Render every line of the material below as a JSON array of strings, one string per line, skipping any blank lines.

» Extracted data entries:

§ §

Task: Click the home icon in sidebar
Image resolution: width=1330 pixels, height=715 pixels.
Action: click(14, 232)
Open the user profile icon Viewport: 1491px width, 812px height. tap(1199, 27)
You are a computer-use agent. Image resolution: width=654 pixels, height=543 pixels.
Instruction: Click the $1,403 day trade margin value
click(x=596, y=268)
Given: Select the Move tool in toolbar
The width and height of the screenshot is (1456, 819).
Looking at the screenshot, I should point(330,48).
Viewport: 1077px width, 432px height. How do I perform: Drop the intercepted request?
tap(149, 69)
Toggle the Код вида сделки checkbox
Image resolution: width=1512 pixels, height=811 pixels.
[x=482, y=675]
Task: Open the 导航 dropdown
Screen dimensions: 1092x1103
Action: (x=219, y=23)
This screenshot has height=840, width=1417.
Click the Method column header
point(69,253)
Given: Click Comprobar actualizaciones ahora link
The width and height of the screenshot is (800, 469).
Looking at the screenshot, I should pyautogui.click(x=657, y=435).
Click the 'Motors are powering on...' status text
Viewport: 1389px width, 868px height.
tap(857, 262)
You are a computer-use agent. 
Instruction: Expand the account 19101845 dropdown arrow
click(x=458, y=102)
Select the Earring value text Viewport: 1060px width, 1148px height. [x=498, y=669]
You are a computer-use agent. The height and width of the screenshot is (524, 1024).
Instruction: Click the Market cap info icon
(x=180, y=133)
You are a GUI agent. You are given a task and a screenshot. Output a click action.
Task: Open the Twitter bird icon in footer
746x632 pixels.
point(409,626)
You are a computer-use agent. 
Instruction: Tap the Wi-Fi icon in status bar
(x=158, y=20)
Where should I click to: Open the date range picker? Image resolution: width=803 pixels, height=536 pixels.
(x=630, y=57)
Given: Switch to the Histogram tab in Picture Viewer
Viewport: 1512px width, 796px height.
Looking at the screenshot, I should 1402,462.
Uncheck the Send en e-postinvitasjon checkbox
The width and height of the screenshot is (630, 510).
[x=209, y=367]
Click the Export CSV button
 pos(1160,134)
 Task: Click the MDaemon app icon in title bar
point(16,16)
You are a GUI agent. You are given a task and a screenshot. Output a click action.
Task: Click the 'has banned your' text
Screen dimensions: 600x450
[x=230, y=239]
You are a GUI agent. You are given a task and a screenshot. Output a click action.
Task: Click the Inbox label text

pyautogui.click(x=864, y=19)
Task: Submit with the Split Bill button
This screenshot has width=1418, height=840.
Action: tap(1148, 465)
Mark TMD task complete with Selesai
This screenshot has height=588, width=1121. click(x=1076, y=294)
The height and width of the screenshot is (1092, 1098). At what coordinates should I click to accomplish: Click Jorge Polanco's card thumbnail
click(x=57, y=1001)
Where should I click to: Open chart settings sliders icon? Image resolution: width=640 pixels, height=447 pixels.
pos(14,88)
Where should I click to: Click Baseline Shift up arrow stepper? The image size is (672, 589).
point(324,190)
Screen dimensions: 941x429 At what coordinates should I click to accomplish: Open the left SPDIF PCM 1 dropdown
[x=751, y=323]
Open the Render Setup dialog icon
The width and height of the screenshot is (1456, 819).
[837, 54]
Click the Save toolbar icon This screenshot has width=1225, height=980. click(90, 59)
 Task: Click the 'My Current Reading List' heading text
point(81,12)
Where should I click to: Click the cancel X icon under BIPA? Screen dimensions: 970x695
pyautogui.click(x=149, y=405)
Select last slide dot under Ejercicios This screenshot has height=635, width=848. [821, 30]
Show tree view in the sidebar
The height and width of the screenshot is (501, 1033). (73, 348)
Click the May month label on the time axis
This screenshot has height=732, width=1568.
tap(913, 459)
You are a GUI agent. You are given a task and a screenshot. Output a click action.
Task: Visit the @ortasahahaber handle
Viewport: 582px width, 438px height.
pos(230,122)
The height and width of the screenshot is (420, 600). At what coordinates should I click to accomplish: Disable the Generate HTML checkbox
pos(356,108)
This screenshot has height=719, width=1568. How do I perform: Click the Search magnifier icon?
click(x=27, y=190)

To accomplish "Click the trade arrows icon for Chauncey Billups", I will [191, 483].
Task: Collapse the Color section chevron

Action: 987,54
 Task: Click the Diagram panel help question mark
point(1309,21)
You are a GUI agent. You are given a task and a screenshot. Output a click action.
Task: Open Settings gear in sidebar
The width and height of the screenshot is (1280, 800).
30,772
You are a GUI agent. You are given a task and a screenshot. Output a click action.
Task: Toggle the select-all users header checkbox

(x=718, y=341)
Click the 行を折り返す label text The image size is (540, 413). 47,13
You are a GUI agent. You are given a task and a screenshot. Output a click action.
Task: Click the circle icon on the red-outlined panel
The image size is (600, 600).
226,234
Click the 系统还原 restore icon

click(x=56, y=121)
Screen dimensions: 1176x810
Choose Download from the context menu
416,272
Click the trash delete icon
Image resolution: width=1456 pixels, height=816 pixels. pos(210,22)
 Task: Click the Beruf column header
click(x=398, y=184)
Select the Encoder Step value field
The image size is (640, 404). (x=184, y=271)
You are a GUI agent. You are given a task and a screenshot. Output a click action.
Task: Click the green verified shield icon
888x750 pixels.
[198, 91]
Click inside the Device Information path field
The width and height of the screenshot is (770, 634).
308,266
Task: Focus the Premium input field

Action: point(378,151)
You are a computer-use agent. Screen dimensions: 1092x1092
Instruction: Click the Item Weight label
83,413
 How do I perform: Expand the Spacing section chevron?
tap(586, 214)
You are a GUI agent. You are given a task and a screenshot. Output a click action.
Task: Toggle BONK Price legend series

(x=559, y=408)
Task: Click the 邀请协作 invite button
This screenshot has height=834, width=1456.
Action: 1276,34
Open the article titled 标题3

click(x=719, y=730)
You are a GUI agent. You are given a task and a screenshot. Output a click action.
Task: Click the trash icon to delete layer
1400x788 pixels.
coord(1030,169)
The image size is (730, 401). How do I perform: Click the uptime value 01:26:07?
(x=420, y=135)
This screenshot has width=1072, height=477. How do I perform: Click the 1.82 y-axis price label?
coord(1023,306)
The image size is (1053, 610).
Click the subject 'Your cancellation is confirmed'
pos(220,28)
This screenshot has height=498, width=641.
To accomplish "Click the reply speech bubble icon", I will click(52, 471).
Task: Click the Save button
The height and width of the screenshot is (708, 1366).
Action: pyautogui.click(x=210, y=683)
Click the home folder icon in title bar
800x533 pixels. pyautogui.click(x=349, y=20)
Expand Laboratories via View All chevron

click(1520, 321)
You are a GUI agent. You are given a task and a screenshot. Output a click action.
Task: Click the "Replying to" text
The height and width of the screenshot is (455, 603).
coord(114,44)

§ §

» Answer for the task:
[
  "Task: Click the home icon in sidebar",
  "Image resolution: width=1330 pixels, height=715 pixels.",
  "Action: click(14, 232)",
  "Open the user profile icon Viewport: 1491px width, 812px height. tap(1199, 27)",
  "You are a computer-use agent. Image resolution: width=654 pixels, height=543 pixels.",
  "Instruction: Click the $1,403 day trade margin value",
  "click(x=596, y=268)",
  "Given: Select the Move tool in toolbar",
  "The width and height of the screenshot is (1456, 819).",
  "Looking at the screenshot, I should point(330,48).",
  "Viewport: 1077px width, 432px height. How do I perform: Drop the intercepted request?",
  "tap(149, 69)",
  "Toggle the Код вида сделки checkbox",
  "Image resolution: width=1512 pixels, height=811 pixels.",
  "[x=482, y=675]",
  "Task: Open the 导航 dropdown",
  "Screen dimensions: 1092x1103",
  "Action: (x=219, y=23)",
  "This screenshot has height=840, width=1417.",
  "Click the Method column header",
  "point(69,253)",
  "Given: Click Comprobar actualizaciones ahora link",
  "The width and height of the screenshot is (800, 469).",
  "Looking at the screenshot, I should pyautogui.click(x=657, y=435).",
  "Click the 'Motors are powering on...' status text",
  "Viewport: 1389px width, 868px height.",
  "tap(857, 262)",
  "You are a computer-use agent. ",
  "Instruction: Expand the account 19101845 dropdown arrow",
  "click(x=458, y=102)",
  "Select the Earring value text Viewport: 1060px width, 1148px height. [x=498, y=669]",
  "You are a computer-use agent. The height and width of the screenshot is (524, 1024).",
  "Instruction: Click the Market cap info icon",
  "(x=180, y=133)",
  "You are a GUI agent. You are given a task and a screenshot. Output a click action.",
  "Task: Open the Twitter bird icon in footer",
  "746x632 pixels.",
  "point(409,626)",
  "You are a computer-use agent. ",
  "Instruction: Tap the Wi-Fi icon in status bar",
  "(x=158, y=20)",
  "Where should I click to: Open the date range picker? Image resolution: width=803 pixels, height=536 pixels.",
  "(x=630, y=57)",
  "Given: Switch to the Histogram tab in Picture Viewer",
  "Viewport: 1512px width, 796px height.",
  "Looking at the screenshot, I should 1402,462.",
  "Uncheck the Send en e-postinvitasjon checkbox",
  "The width and height of the screenshot is (630, 510).",
  "[x=209, y=367]",
  "Click the Export CSV button",
  " pos(1160,134)",
  " Task: Click the MDaemon app icon in title bar",
  "point(16,16)",
  "You are a GUI agent. You are given a task and a screenshot. Output a click action.",
  "Task: Click the 'has banned your' text",
  "Screen dimensions: 600x450",
  "[x=230, y=239]",
  "You are a GUI agent. You are given a task and a screenshot. Output a click action.",
  "Task: Click the Inbox label text",
  "pyautogui.click(x=864, y=19)",
  "Task: Submit with the Split Bill button",
  "This screenshot has width=1418, height=840.",
  "Action: tap(1148, 465)",
  "Mark TMD task complete with Selesai",
  "This screenshot has height=588, width=1121. click(x=1076, y=294)",
  "The height and width of the screenshot is (1092, 1098). At what coordinates should I click to accomplish: Click Jorge Polanco's card thumbnail",
  "click(x=57, y=1001)",
  "Where should I click to: Open chart settings sliders icon? Image resolution: width=640 pixels, height=447 pixels.",
  "pos(14,88)",
  "Where should I click to: Click Baseline Shift up arrow stepper? The image size is (672, 589).",
  "point(324,190)",
  "Screen dimensions: 941x429 At what coordinates should I click to accomplish: Open the left SPDIF PCM 1 dropdown",
  "[x=751, y=323]",
  "Open the Render Setup dialog icon",
  "The width and height of the screenshot is (1456, 819).",
  "[837, 54]",
  "Click the Save toolbar icon This screenshot has width=1225, height=980. click(90, 59)",
  " Task: Click the 'My Current Reading List' heading text",
  "point(81,12)",
  "Where should I click to: Click the cancel X icon under BIPA? Screen dimensions: 970x695",
  "pyautogui.click(x=149, y=405)",
  "Select last slide dot under Ejercicios This screenshot has height=635, width=848. [821, 30]",
  "Show tree view in the sidebar",
  "The height and width of the screenshot is (501, 1033). (73, 348)",
  "Click the May month label on the time axis",
  "This screenshot has height=732, width=1568.",
  "tap(913, 459)",
  "You are a GUI agent. You are given a task and a screenshot. Output a click action.",
  "Task: Visit the @ortasahahaber handle",
  "Viewport: 582px width, 438px height.",
  "pos(230,122)",
  "The height and width of the screenshot is (420, 600). At what coordinates should I click to accomplish: Disable the Generate HTML checkbox",
  "pos(356,108)",
  "This screenshot has height=719, width=1568. How do I perform: Click the Search magnifier icon?",
  "click(x=27, y=190)",
  "To accomplish \"Click the trade arrows icon for Chauncey Billups\", I will [191, 483].",
  "Task: Collapse the Color section chevron",
  "Action: 987,54",
  " Task: Click the Diagram panel help question mark",
  "point(1309,21)",
  "You are a GUI agent. You are given a task and a screenshot. Output a click action.",
  "Task: Open Settings gear in sidebar",
  "The width and height of the screenshot is (1280, 800).",
  "30,772",
  "You are a GUI agent. You are given a task and a screenshot. Output a click action.",
  "Task: Toggle the select-all users header checkbox",
  "(x=718, y=341)",
  "Click the 行を折り返す label text The image size is (540, 413). 47,13",
  "You are a GUI agent. You are given a task and a screenshot. Output a click action.",
  "Task: Click the circle icon on the red-outlined panel",
  "The image size is (600, 600).",
  "226,234",
  "Click the 系统还原 restore icon",
  "click(x=56, y=121)",
  "Screen dimensions: 1176x810",
  "Choose Download from the context menu",
  "416,272",
  "Click the trash delete icon",
  "Image resolution: width=1456 pixels, height=816 pixels. pos(210,22)",
  " Task: Click the Beruf column header",
  "click(x=398, y=184)",
  "Select the Encoder Step value field",
  "The image size is (640, 404). (x=184, y=271)",
  "You are a GUI agent. You are given a task and a screenshot. Output a click action.",
  "Task: Click the green verified shield icon",
  "888x750 pixels.",
  "[198, 91]",
  "Click inside the Device Information path field",
  "The width and height of the screenshot is (770, 634).",
  "308,266",
  "Task: Focus the Premium input field",
  "Action: point(378,151)",
  "You are a computer-use agent. Screen dimensions: 1092x1092",
  "Instruction: Click the Item Weight label",
  "83,413",
  " How do I perform: Expand the Spacing section chevron?",
  "tap(586, 214)",
  "You are a GUI agent. You are given a task and a screenshot. Output a click action.",
  "Task: Toggle BONK Price legend series",
  "(x=559, y=408)",
  "Task: Click the 邀请协作 invite button",
  "This screenshot has height=834, width=1456.",
  "Action: 1276,34",
  "Open the article titled 标题3",
  "click(x=719, y=730)",
  "You are a GUI agent. You are given a task and a screenshot. Output a click action.",
  "Task: Click the trash icon to delete layer",
  "1400x788 pixels.",
  "coord(1030,169)",
  "The image size is (730, 401). How do I perform: Click the uptime value 01:26:07?",
  "(x=420, y=135)",
  "This screenshot has width=1072, height=477. How do I perform: Click the 1.82 y-axis price label?",
  "coord(1023,306)",
  "The image size is (1053, 610).",
  "Click the subject 'Your cancellation is confirmed'",
  "pos(220,28)",
  "This screenshot has height=498, width=641.",
  "To accomplish \"Click the reply speech bubble icon\", I will click(52, 471).",
  "Task: Click the Save button",
  "The height and width of the screenshot is (708, 1366).",
  "Action: pyautogui.click(x=210, y=683)",
  "Click the home folder icon in title bar",
  "800x533 pixels. pyautogui.click(x=349, y=20)",
  "Expand Laboratories via View All chevron",
  "click(1520, 321)",
  "You are a GUI agent. You are given a task and a screenshot. Output a click action.",
  "Task: Click the \"Replying to\" text",
  "The height and width of the screenshot is (455, 603).",
  "coord(114,44)"
]